D2 wrapper: Strange behaviour with instance segmentation on custom dataset
See original GitHub issueThanks for sharing the wonderful work. It’s amazing to see the transformer is unifying computer vision and NLP.
I am using detectron2 wrapper.
I have used the d2 wrapper to train a detection model (bbox only) on a custom dataset (2.7k training images, 500 for eval) which yield okay performance (mAP 30%) compared with MASK RCNN .
After that I was looking to use the d2 wrapper to train an instance segmentation model. (Thanks to @jd730 )
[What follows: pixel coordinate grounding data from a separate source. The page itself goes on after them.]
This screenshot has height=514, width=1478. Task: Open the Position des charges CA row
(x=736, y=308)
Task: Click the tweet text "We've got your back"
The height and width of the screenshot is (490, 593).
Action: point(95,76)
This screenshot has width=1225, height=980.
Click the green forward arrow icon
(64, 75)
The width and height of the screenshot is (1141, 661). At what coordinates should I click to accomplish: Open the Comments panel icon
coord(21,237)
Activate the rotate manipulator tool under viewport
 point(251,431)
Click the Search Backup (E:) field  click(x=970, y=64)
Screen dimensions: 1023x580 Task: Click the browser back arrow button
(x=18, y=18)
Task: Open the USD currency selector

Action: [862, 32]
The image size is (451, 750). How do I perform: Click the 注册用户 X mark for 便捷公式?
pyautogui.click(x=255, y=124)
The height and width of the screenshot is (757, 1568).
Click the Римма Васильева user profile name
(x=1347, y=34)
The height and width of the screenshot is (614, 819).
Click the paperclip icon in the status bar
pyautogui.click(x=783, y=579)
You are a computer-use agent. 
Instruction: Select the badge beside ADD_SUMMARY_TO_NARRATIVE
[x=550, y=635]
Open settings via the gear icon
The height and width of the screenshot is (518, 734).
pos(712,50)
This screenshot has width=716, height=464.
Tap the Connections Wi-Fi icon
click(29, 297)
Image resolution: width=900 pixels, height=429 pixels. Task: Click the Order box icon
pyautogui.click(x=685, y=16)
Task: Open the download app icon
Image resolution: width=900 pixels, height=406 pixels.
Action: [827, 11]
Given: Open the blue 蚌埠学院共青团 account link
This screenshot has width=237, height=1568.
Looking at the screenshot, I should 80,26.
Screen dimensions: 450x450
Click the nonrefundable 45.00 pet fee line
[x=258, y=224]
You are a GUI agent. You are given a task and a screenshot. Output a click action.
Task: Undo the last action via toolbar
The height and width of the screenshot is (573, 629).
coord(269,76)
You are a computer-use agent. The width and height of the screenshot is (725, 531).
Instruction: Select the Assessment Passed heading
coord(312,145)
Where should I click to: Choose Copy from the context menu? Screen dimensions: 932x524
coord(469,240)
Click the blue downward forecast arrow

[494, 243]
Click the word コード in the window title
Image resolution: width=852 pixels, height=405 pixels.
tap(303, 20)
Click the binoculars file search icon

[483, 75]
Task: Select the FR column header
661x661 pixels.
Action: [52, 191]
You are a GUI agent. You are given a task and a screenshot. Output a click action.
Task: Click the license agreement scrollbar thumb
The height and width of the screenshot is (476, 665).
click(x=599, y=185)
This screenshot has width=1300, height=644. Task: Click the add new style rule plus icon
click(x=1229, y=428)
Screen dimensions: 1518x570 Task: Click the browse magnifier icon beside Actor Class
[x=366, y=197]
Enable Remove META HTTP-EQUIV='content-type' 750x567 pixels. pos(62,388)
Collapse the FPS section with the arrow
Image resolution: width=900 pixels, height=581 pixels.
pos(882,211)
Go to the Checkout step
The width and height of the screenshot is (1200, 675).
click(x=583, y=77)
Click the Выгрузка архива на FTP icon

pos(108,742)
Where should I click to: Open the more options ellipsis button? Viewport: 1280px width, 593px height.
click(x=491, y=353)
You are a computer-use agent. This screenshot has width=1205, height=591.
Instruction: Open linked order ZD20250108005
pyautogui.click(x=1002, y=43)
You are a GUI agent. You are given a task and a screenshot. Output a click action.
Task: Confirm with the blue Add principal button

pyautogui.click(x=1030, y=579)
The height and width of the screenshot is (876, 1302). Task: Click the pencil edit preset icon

However weird things happens every time I set MAKS_ON: True
.
I was trying to follow the recommendation that train detr on on bbox first then use weight for bbox model to fine tune a instance segm model.
I am actually expecting to observe no big changes in bbox mAP at early stage of the training for instance segmentation. However this is not the case.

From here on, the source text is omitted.